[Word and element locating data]
.....

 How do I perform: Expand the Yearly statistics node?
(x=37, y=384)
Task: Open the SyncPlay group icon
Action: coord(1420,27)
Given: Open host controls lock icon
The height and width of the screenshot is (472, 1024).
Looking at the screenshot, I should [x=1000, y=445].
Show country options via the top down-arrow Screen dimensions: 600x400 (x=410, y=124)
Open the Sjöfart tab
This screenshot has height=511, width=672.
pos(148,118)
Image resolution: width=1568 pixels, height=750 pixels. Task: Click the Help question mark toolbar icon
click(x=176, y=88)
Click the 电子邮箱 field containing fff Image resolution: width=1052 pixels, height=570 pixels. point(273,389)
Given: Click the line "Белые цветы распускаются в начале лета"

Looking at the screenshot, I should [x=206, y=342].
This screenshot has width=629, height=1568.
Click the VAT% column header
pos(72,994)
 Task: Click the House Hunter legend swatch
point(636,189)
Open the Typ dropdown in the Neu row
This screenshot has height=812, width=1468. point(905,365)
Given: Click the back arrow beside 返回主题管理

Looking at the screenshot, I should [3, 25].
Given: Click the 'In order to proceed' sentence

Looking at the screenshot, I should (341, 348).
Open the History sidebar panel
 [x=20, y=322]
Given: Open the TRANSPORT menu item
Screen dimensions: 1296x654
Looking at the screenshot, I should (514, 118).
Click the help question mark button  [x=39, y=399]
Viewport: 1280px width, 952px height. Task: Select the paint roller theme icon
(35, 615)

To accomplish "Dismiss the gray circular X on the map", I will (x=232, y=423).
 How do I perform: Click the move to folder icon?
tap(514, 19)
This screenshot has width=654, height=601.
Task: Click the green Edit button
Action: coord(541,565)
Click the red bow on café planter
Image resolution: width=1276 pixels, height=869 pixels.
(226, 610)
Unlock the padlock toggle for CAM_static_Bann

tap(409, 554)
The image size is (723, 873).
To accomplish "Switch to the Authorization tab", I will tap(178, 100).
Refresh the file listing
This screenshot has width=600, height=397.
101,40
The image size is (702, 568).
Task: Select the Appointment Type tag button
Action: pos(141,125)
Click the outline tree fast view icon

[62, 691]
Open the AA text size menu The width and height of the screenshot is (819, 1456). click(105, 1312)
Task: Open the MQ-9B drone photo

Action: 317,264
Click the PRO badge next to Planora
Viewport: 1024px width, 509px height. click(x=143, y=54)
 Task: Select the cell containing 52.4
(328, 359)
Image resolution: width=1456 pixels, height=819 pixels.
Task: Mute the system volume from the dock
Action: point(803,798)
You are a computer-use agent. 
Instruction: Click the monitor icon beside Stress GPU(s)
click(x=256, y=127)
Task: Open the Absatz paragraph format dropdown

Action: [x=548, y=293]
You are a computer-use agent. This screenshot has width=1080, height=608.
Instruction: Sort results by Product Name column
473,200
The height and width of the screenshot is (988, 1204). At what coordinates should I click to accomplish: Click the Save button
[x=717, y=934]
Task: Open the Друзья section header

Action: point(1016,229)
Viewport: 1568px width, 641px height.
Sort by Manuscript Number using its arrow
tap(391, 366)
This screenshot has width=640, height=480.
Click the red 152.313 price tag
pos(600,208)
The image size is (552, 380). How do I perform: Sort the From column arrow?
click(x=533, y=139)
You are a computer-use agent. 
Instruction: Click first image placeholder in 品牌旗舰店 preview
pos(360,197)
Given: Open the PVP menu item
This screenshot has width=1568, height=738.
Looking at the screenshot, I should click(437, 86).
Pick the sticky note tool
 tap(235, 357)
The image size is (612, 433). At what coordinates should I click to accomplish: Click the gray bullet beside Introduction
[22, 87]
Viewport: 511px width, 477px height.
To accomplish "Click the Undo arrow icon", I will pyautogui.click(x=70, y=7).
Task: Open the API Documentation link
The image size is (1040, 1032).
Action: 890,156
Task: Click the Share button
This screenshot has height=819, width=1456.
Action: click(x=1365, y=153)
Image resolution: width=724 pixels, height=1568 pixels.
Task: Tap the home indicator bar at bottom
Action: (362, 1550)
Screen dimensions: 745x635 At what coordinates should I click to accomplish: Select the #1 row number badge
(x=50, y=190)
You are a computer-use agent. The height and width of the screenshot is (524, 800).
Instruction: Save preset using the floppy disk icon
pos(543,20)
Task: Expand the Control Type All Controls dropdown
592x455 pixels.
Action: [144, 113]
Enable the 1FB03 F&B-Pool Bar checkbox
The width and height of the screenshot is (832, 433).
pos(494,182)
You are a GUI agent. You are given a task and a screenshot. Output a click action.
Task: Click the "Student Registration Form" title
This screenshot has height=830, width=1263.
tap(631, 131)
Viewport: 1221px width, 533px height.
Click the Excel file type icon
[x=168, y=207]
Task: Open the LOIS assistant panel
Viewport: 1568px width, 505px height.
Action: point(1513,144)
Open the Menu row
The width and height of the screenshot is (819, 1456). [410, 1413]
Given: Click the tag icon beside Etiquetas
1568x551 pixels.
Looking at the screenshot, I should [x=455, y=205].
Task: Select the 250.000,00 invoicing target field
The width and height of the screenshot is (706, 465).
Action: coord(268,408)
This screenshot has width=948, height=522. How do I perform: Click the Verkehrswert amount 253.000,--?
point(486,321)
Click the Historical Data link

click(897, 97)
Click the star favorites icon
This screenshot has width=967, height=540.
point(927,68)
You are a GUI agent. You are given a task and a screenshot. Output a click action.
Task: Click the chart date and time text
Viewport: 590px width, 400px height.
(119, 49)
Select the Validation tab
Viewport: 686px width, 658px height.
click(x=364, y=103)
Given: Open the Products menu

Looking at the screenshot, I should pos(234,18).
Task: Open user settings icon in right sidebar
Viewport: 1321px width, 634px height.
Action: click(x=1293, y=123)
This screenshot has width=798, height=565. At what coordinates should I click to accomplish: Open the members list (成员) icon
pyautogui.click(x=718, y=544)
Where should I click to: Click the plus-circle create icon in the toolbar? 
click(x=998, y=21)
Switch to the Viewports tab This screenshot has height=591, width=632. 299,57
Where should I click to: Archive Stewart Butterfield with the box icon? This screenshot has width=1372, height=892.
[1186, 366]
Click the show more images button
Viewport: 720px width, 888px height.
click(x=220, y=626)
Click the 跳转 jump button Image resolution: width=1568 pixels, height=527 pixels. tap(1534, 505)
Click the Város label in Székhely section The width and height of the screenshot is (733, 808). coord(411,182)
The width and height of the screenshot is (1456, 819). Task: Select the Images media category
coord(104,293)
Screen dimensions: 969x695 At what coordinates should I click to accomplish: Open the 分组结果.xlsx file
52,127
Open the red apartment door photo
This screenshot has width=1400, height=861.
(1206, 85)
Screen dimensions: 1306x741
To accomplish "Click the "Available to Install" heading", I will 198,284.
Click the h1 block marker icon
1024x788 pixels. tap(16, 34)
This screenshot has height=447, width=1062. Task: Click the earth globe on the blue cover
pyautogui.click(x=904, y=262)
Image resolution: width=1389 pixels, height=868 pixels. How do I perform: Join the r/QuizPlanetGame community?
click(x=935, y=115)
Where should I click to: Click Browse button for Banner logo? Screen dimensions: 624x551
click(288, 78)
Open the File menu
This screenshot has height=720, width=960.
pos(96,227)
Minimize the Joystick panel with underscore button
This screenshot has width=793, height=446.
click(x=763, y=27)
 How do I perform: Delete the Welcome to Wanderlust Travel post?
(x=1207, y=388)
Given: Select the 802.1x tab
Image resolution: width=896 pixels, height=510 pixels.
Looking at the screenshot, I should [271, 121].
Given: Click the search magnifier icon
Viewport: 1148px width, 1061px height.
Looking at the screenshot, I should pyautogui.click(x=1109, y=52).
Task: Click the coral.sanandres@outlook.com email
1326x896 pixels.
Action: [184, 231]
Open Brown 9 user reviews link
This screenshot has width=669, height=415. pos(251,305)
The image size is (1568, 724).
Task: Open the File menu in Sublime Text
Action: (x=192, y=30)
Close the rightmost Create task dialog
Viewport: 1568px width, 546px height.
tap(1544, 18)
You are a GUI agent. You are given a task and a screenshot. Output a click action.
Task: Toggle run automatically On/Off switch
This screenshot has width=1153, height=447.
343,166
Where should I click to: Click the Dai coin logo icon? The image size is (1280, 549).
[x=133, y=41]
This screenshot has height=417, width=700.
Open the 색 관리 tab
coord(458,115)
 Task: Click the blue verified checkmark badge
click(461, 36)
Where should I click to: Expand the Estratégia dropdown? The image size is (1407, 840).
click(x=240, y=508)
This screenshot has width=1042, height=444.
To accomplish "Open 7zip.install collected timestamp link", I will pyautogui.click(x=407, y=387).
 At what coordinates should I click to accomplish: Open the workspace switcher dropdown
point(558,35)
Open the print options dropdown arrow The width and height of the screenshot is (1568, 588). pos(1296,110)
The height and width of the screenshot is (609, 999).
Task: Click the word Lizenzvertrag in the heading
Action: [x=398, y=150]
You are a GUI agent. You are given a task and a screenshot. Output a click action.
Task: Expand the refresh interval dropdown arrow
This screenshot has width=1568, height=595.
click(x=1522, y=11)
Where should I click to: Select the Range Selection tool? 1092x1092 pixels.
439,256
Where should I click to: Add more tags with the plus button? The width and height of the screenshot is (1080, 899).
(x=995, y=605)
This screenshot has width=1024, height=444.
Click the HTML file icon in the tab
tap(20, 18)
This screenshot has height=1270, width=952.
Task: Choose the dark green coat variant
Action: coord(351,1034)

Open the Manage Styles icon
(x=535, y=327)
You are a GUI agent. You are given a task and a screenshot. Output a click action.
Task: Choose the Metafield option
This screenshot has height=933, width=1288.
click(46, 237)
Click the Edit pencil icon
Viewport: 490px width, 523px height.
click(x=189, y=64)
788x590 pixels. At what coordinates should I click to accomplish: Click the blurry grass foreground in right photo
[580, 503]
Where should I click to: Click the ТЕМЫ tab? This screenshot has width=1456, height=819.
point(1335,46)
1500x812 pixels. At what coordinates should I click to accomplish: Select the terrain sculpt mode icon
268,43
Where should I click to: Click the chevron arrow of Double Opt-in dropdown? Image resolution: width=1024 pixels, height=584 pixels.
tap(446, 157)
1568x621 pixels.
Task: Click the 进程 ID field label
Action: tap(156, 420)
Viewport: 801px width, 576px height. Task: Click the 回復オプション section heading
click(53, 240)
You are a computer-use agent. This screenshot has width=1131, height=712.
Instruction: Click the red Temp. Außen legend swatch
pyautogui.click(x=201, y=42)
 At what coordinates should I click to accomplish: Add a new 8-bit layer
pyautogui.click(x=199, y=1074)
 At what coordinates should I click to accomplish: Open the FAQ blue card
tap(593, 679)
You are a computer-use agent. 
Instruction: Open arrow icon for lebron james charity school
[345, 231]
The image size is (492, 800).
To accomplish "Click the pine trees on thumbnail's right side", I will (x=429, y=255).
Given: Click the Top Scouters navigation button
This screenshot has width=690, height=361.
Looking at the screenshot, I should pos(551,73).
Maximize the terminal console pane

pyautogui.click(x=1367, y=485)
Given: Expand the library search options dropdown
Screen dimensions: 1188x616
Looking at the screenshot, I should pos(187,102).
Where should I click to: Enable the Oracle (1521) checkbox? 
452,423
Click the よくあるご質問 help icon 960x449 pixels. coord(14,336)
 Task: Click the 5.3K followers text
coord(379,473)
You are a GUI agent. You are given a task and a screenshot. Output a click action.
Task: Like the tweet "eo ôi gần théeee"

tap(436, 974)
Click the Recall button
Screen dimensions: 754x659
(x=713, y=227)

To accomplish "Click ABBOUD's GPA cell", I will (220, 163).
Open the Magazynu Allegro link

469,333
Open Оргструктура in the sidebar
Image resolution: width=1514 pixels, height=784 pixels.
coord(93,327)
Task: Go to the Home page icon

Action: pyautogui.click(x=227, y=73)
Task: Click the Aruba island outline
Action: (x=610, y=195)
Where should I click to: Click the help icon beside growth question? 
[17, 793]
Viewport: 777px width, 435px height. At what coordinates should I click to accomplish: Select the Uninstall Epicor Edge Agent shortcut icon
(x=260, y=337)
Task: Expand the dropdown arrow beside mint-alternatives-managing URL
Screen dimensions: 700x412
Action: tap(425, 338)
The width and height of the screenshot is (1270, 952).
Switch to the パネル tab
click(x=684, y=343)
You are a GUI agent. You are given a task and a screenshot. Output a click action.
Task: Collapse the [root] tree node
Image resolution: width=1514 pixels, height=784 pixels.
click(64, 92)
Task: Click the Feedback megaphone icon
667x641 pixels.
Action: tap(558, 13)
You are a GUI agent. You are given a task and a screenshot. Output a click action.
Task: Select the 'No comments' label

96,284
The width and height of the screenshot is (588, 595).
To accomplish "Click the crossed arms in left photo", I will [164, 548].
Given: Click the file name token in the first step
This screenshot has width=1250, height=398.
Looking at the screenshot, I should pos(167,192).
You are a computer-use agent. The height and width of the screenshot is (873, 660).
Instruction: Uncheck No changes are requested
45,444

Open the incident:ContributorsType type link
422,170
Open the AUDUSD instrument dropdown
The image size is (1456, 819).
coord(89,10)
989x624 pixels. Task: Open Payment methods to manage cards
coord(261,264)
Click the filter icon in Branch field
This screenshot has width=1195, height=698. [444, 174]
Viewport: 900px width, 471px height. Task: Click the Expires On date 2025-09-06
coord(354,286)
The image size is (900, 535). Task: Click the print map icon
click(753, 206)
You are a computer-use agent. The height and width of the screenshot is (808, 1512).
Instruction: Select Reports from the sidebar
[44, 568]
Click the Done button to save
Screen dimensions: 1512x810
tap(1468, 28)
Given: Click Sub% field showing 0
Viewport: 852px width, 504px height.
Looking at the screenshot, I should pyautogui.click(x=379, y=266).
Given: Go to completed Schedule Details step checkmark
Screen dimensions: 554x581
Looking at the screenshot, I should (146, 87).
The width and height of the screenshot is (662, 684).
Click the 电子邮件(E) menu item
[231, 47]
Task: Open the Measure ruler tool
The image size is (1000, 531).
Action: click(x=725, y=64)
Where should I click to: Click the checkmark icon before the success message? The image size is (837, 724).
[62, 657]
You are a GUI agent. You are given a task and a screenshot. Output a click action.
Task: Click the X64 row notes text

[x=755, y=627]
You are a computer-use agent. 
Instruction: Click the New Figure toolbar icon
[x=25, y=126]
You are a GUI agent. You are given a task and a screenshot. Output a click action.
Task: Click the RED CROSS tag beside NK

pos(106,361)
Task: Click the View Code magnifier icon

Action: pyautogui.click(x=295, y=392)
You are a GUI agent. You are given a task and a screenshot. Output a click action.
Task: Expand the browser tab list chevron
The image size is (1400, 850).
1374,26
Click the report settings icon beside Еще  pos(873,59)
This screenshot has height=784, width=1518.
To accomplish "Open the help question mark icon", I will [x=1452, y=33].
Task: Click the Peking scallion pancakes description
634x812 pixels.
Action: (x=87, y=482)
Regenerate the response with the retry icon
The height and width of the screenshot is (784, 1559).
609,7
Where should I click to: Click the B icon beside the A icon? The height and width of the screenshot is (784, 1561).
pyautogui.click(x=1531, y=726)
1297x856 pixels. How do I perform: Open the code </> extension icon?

.....

→ **WHAT THE TASK REQUIRES**: Copy out the lines above exactly, running from the line containing "Show country options" down to the line containing "Action: pos(141,125)", with both of those lines included.

→ **EXERCISE RESULT**:
Show country options via the top down-arrow Screen dimensions: 600x400 (x=410, y=124)
Open the Sjöfart tab
This screenshot has height=511, width=672.
pos(148,118)
Image resolution: width=1568 pixels, height=750 pixels. Task: Click the Help question mark toolbar icon
click(x=176, y=88)
Click the 电子邮箱 field containing fff Image resolution: width=1052 pixels, height=570 pixels. point(273,389)
Given: Click the line "Белые цветы распускаются в начале лета"

Looking at the screenshot, I should [x=206, y=342].
This screenshot has width=629, height=1568.
Click the VAT% column header
pos(72,994)
 Task: Click the House Hunter legend swatch
point(636,189)
Open the Typ dropdown in the Neu row
This screenshot has height=812, width=1468. point(905,365)
Given: Click the back arrow beside 返回主题管理

Looking at the screenshot, I should [3, 25].
Given: Click the 'In order to proceed' sentence

Looking at the screenshot, I should (341, 348).
Open the History sidebar panel
 [x=20, y=322]
Given: Open the TRANSPORT menu item
Screen dimensions: 1296x654
Looking at the screenshot, I should (514, 118).
Click the help question mark button  [x=39, y=399]
Viewport: 1280px width, 952px height. Task: Select the paint roller theme icon
(35, 615)

To accomplish "Dismiss the gray circular X on the map", I will (x=232, y=423).
 How do I perform: Click the move to folder icon?
tap(514, 19)
This screenshot has width=654, height=601.
Task: Click the green Edit button
Action: coord(541,565)
Click the red bow on café planter
Image resolution: width=1276 pixels, height=869 pixels.
(226, 610)
Unlock the padlock toggle for CAM_static_Bann

tap(409, 554)
The image size is (723, 873).
To accomplish "Switch to the Authorization tab", I will tap(178, 100).
Refresh the file listing
This screenshot has width=600, height=397.
101,40
The image size is (702, 568).
Task: Select the Appointment Type tag button
Action: pos(141,125)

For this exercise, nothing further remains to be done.